Traditional Char Siu gets its color from fermented red bean curd. While this ingredient provides coloring and a hint of taste, it also is a specialty ingredient that ends up languishing in my refrigerator. So I have to admit that I use red food coloring instead. I guess I’m fine with stuff hanging out in the pantry, but draw the line for refrigerator real estate.
The other marinade ingredients are all typically used in many Chinese dishes. Dark soy sauce, regular soy sauce, hoisin sauce, oyster sauce, toasted sesame oil, and five-spice powder are great basics for your Asian pantry. (See this post for more information.)
Both honey and brown sugar help with caramelizing and charring. The recipe calls for some in the marinade. And after the long soak, the liquid is strained from the pork strips and then more honey is added after the reserved liquid has been boiled until it becomes thick and syrupy.
This thickened glaze is then brushed on the pork as it is roasting and then once more just before the final broiling.
Chinese BBQ Pork (Char Siu Pork)
- Prep Time: 15 minutes
- Cook Time: 60-75 minutes
- Total Time: 2 days + 90 minutes
- Yield: 8–10 servings 1x
- Category: Entree
- Method: roasted
- Cuisine: Asian
Description
Chinese BBQ pork, known as Char Siu pork is delicious roasted pork marinated in a sweet, savory sticky mahogany red sauce.
Ingredients
- 2–4 pound boneless pork shoulder roast (or Boston butt), cut into 2” thick long strips
Marinade
- 1 tablespoon fresh ginger, minced (about a 1” piece)

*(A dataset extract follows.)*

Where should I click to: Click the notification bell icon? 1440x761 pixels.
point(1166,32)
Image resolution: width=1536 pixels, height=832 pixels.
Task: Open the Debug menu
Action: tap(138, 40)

- 2 cloves garlic, minced (about 2 teaspoons)
- 1/4 cup honey
- 1/4 cup hoisin sauce
- 2 tablespoons oyster sauce
- 2 tablespoons regular soy sauce
- 2 tablespoons vegetable oil
- 1 tablespoon dark soy sauce
- 1 tablespoon red food coloring
- 1 teaspoon toasted sesame oil
- 2 tablespoons brown sugar
- 1 teaspoon Chinese five-spice powder
- 1/2 teaspoon white pepper
- 2 tablespoon honey, to add to glaze
Instructions
- Cut the pork roast into 2” thick planks. Then sub-divide the pork into long strips.
- In a small bowl, combine the ginger, garlic, honey, hoisin sauce, oyster sauce, soy sauces, oil, red food coloring, brown sugar, five spice powder and white pepper. Stir well.
- Place pork strips in a gallon-size zip close bag and pour the marinade over the pork and make sure all pieces are coated.
- Place the bag in the refrigerator for at least 24-48 hours. Massage the pork halfway through the marinating time to make sure all the pork is covered. Make sure to marinate the pork for at least 24-48 hours!
- Remove the pork from the marinade and pat dry. Reserve the marinating liquid.
- Line a baking sheet with foil and nest a wire cooling rack in the tray.
- Preheat the oven to 375°F.
- Place the foil-line tray into the preheated oven and roast for 20 minutes.
- In a small saucepan over medium heat, combine the reserved marinating liquid with 2 tablespoons honey and bring to a boil. Cook until the glaze is the thickness of syrup.
- Remove the tray and brush the pork with the glaze. Turn the pork strips over and brush glaze on the other side.
- Continue roasting for another 40 minutes, basting two more times. Cook until an internal temperature reaches 150°F.
- Remove the foil-lined tray from the oven. Increase the oven temperature to 450°F.
- Baste the pork thickly on all sides while the oven comes to temperature.
- Broil for five minutes until the pork edges are crisp and slightly charred. The internal temperature should have increased to 152°F – 155°F.
- Let the pork rest for 10-15 minutes and brush on any remaining glaze.
- Slice the pork into thin slices against the grain. Serve warm.
Notes
Only slice the pork that you need for the meal. The remaining pork strips can be frozen for other meals.
More Asian Dishes to use Extra Char Siu Pork
Add the Char Siu Pork in fried rice for a special treat.
Both Chinese hot and sour soup and Won ton soup will be fantastic with strips of Char Siu pork.
Substitute Char Siu pork for the beef bulgogi in Bao buns
Make a Char Sui rice bowl with slices of pork over jasmine rice and steamed bok choy.
Add Char Siu to either lo mein or Chicken Chow Mein.
Use Char Siu pork in dumplings or steamed buns for dim sum.